Dairy – Keep the sugar content under control by choosing plain Greek yoghurt over ice-cream or sugar-filled, flavoured versions.
Choose organic – Pesticides may affect delicate hormone balances and male sperm production, so where possible choose whole foods, unprocessed (or minimally processed) foods such as fruit and vegetables, meat, eggs and legumes, and dairy.
Alcohol and caffeine – choose water or decaf when you can. If you can’t live without your coffee, limit your intake to 200mg per day, which is about two espressos or 3-5 cups of tea. You should also avoid energy drinks.

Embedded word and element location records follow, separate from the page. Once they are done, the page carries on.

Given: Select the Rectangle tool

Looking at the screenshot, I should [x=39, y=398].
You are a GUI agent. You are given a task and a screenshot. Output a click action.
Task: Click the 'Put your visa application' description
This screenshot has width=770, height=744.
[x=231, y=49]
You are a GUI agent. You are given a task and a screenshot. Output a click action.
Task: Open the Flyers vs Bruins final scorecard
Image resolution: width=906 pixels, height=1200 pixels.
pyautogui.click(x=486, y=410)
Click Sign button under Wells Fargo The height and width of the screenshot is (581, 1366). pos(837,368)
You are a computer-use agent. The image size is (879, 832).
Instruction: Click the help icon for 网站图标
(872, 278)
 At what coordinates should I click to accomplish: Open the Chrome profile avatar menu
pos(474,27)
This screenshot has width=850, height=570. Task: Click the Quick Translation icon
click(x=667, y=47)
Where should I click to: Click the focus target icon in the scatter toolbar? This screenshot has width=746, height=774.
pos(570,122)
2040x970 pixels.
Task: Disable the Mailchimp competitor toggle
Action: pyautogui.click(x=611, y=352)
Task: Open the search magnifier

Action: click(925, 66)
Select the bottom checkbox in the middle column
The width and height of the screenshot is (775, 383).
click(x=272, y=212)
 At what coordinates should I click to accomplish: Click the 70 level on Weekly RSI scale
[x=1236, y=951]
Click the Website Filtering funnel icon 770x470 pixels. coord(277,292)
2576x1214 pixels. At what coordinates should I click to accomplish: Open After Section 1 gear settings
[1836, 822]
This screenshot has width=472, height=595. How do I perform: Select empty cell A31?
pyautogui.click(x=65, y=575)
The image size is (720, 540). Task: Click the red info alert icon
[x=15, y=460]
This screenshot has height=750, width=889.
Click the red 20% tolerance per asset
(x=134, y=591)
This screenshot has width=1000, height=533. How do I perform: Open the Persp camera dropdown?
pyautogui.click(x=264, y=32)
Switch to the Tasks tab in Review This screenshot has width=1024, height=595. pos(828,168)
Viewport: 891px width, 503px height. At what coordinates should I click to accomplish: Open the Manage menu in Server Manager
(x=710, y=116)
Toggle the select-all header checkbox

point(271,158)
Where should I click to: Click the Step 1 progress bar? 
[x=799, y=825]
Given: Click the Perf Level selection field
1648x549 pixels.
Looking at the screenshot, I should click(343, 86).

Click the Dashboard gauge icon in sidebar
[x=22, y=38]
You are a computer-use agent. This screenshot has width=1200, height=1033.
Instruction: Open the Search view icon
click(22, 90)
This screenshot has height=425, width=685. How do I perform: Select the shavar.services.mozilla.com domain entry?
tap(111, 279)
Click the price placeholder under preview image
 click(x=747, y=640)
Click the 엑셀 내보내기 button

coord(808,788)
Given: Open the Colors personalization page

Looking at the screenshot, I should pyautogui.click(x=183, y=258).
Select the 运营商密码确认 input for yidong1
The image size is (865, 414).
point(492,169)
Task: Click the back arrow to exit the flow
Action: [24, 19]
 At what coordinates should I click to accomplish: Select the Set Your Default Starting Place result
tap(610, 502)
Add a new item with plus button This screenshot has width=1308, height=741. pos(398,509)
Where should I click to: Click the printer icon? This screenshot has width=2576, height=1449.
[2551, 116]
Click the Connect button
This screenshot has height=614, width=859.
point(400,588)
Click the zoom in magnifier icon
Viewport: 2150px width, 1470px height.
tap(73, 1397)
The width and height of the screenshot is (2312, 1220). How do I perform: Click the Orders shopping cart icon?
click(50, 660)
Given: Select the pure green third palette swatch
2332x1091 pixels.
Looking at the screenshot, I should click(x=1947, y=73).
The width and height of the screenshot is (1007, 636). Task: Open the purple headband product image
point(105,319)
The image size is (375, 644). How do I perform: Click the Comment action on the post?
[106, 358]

Foods that may contain listeria – deli favourites such as soft cheese, pate, cold meats, pre-prepared salads, raw or smoked fish and raw eggs contain listeria and should be avoided.
The medium rare option – Ask for meat to be cooked all the way through to reduce the risk of bacteria-caused infection.
Fish – Aim for 2-3 serves of fish per week, but avoid types that contain high levels of mercury, including roughly (deep sea perch), catfish, flake (shark), swordfish and marlin.